▶ Data provided
----------
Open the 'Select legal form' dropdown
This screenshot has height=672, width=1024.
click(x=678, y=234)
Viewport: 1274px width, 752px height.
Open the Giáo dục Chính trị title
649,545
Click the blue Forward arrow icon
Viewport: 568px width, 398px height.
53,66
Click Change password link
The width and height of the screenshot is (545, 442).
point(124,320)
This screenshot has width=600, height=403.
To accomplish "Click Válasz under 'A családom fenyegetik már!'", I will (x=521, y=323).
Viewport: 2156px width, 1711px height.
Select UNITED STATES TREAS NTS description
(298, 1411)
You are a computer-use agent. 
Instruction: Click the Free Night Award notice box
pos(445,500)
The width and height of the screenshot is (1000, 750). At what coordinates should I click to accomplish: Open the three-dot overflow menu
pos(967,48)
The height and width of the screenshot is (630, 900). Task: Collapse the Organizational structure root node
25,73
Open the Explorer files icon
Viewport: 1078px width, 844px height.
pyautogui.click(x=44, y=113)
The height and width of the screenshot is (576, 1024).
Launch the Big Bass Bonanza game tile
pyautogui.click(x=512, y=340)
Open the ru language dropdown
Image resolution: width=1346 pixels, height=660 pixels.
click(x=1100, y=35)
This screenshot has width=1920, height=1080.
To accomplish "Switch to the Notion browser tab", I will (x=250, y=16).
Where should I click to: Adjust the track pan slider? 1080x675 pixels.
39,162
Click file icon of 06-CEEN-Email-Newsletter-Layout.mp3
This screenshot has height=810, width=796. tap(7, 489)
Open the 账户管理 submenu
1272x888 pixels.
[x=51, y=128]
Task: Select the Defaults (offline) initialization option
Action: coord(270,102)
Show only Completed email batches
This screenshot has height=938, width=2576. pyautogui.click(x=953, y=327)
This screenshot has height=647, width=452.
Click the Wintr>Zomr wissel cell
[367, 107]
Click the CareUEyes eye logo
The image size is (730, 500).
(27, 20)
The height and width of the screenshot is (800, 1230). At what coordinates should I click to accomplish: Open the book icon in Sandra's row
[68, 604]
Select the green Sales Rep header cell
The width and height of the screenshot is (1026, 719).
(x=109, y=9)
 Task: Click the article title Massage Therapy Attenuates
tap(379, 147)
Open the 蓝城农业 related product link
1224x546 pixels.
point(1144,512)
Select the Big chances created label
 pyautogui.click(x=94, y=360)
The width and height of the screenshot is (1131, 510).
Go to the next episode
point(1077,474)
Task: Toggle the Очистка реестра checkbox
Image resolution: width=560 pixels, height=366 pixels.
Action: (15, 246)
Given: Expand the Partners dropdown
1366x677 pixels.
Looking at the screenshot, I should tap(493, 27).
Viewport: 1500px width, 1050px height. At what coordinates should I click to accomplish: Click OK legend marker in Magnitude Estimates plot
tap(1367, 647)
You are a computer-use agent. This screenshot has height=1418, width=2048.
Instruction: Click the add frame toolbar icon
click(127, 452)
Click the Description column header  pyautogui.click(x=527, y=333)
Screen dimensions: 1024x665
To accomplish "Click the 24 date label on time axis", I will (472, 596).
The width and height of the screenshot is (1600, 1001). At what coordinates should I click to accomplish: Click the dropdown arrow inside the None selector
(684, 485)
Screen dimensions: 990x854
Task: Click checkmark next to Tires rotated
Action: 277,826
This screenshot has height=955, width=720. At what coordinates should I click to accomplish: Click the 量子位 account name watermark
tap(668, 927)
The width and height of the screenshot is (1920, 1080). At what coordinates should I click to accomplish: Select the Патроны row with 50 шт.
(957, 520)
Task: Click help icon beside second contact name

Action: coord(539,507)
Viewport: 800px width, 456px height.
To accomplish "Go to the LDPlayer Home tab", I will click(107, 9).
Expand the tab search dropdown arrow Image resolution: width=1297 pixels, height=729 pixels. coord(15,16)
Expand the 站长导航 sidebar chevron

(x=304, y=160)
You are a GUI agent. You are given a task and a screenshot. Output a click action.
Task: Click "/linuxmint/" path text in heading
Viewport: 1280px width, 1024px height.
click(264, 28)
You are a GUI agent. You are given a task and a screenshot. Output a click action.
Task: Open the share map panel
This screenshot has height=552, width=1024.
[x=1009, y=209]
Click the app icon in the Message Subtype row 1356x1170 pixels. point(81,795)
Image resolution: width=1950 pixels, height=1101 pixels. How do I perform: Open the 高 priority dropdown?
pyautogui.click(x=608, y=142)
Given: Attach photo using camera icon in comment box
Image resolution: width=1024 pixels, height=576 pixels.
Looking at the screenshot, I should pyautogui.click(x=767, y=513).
----------
▶ Your task
Which lines of the material above contain the string "coordinates"? Select each one, treating uppercase and lowercase as different.

▶ Finished exercise
The width and height of the screenshot is (1000, 750). At what coordinates should I click to accomplish: Open the three-dot overflow menu
The height and width of the screenshot is (800, 1230). At what coordinates should I click to accomplish: Open the book icon in Sandra's row
Viewport: 1500px width, 1050px height. At what coordinates should I click to accomplish: Click OK legend marker in Magnitude Estimates plot
The width and height of the screenshot is (1600, 1001). At what coordinates should I click to accomplish: Click the dropdown arrow inside the None selector
This screenshot has height=955, width=720. At what coordinates should I click to accomplish: Click the 量子位 account name watermark
The width and height of the screenshot is (1920, 1080). At what coordinates should I click to accomplish: Select the Патроны row with 50 шт.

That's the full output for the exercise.